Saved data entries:
+-------+

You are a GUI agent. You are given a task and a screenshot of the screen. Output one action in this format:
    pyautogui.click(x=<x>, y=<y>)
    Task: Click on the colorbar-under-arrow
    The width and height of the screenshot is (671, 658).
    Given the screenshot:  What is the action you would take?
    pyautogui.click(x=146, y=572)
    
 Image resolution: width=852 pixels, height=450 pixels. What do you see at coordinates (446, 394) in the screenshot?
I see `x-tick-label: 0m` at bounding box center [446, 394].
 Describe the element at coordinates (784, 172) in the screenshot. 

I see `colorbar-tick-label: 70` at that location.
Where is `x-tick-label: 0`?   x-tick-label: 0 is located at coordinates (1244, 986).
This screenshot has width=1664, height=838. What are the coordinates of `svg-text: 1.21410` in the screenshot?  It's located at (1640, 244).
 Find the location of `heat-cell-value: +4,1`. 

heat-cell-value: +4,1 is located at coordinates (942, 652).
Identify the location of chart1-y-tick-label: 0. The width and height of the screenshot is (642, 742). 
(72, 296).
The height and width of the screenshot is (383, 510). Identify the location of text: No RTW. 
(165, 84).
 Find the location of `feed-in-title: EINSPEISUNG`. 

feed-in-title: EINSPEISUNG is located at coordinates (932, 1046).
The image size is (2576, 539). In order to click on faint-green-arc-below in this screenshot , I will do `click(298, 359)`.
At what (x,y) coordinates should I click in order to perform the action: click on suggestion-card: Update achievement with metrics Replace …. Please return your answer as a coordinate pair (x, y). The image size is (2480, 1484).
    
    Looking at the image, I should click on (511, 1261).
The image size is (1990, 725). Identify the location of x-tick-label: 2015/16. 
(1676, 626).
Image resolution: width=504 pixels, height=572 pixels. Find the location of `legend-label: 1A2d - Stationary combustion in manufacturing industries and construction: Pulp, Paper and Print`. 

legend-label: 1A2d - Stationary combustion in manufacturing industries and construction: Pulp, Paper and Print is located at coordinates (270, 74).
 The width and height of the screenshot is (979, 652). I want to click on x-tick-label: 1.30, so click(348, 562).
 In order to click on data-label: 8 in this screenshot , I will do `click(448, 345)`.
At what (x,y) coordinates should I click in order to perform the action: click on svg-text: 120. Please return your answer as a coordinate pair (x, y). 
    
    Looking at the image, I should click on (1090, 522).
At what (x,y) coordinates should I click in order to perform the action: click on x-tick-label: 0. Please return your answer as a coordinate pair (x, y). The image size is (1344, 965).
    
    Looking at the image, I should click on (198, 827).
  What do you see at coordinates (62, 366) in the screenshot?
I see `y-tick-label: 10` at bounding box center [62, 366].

+-------+

▶ WHAT IS BEING ASKED:
Can you reproduce every one of the saved data entries above, line for line, with no changes?

▶ YOUR RESPONSE:
You are a GUI agent. You are given a task and a screenshot of the screen. Output one action in this format:
    pyautogui.click(x=<x>, y=<y>)
    Task: Click on the colorbar-under-arrow
    The width and height of the screenshot is (671, 658).
    Given the screenshot:  What is the action you would take?
    pyautogui.click(x=146, y=572)
    
 Image resolution: width=852 pixels, height=450 pixels. What do you see at coordinates (446, 394) in the screenshot?
I see `x-tick-label: 0m` at bounding box center [446, 394].
 Describe the element at coordinates (784, 172) in the screenshot. 

I see `colorbar-tick-label: 70` at that location.
Where is `x-tick-label: 0`?   x-tick-label: 0 is located at coordinates (1244, 986).
This screenshot has width=1664, height=838. What are the coordinates of `svg-text: 1.21410` in the screenshot?  It's located at (1640, 244).
 Find the location of `heat-cell-value: +4,1`. 

heat-cell-value: +4,1 is located at coordinates (942, 652).
Identify the location of chart1-y-tick-label: 0. The width and height of the screenshot is (642, 742). 
(72, 296).
The height and width of the screenshot is (383, 510). Identify the location of text: No RTW. 
(165, 84).
 Find the location of `feed-in-title: EINSPEISUNG`. 

feed-in-title: EINSPEISUNG is located at coordinates (932, 1046).
The image size is (2576, 539). In order to click on faint-green-arc-below in this screenshot , I will do `click(298, 359)`.
At what (x,y) coordinates should I click in order to perform the action: click on suggestion-card: Update achievement with metrics Replace …. Please return your answer as a coordinate pair (x, y). The image size is (2480, 1484).
    
    Looking at the image, I should click on (511, 1261).
The image size is (1990, 725). Identify the location of x-tick-label: 2015/16. 
(1676, 626).
Image resolution: width=504 pixels, height=572 pixels. Find the location of `legend-label: 1A2d - Stationary combustion in manufacturing industries and construction: Pulp, Paper and Print`. 

legend-label: 1A2d - Stationary combustion in manufacturing industries and construction: Pulp, Paper and Print is located at coordinates (270, 74).
 The width and height of the screenshot is (979, 652). I want to click on x-tick-label: 1.30, so click(348, 562).
 In order to click on data-label: 8 in this screenshot , I will do `click(448, 345)`.
At what (x,y) coordinates should I click in order to perform the action: click on svg-text: 120. Please return your answer as a coordinate pair (x, y). 
    
    Looking at the image, I should click on (1090, 522).
At what (x,y) coordinates should I click in order to perform the action: click on x-tick-label: 0. Please return your answer as a coordinate pair (x, y). The image size is (1344, 965).
    
    Looking at the image, I should click on (198, 827).
  What do you see at coordinates (62, 366) in the screenshot?
I see `y-tick-label: 10` at bounding box center [62, 366].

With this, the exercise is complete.